No one can fault the delegates to the National Innovation Summit for departing from the event with a renewed sense of optimism. For the first time since the consultations were launched, innovation, skills and learning finally seemed to be on the national agenda. The speeches were lofty, the discussions intense and the sense of collective purpose palpable.
But was anything achieved? As hired guns honed the day’s recommendations into suitably ambiguous jargon fit for bureaucratic consideration, the concepts and initiatives that emerged were awfully familiar to those posed at the outset. Even before the final leg in the engagement phase had begun, the government brought forward a five-point action plan to frame the discussions, pushing them towards pre-conceived conclusions nearly all of which have been cited in previously published studies.

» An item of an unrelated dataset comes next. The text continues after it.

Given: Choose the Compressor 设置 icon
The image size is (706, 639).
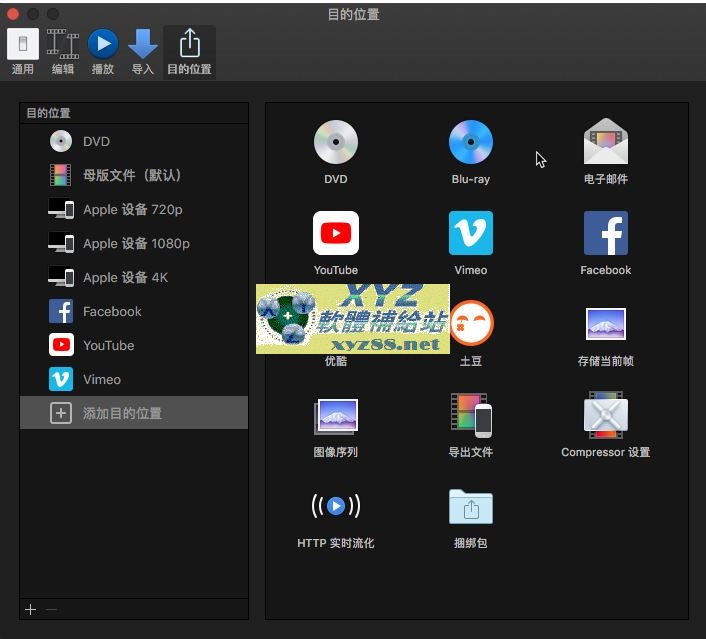Looking at the screenshot, I should (605, 415).
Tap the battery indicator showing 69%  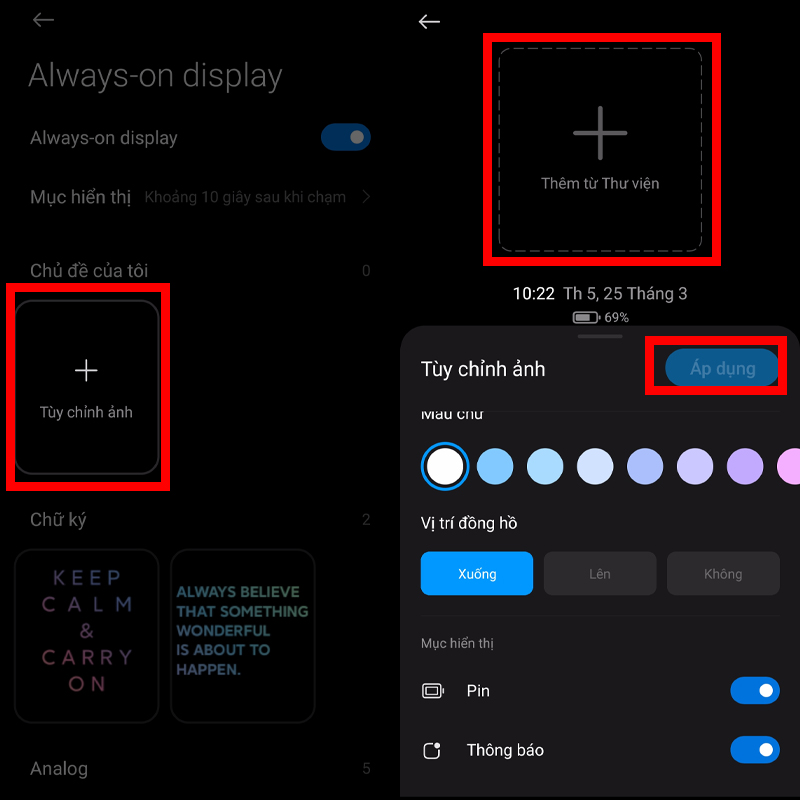click(601, 317)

The ideas emerging from the Summit may not be original and most lack specificity. But they’re strong and certainly enough to act upon. What happens next is critical to the success of the government’s innovation agenda. What the country needs now is a bold strategy with effective implementation.
If the Summit did nothing other than rally the troops in other sectors, it will have been a qualified success. Bringing together such a disparate group of high-powered individuals for the purpose of making Canada more innovative certainly can’t hurt. But the momentum must be maintained. Leadership and the willingness to affect change are essential for the innovation strategy to avoid the fate of its predecessors.